Stored data

══════

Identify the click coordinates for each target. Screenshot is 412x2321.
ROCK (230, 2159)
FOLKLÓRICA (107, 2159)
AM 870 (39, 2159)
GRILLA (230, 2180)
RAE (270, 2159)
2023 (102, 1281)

══════

What is needed:
Would you print all of the entries exactly as they stand?

Completed exercise:
Identify the click coordinates for each target. Screenshot is 412x2321.
ROCK (230, 2159)
FOLKLÓRICA (107, 2159)
AM 870 (39, 2159)
GRILLA (230, 2180)
RAE (270, 2159)
2023 (102, 1281)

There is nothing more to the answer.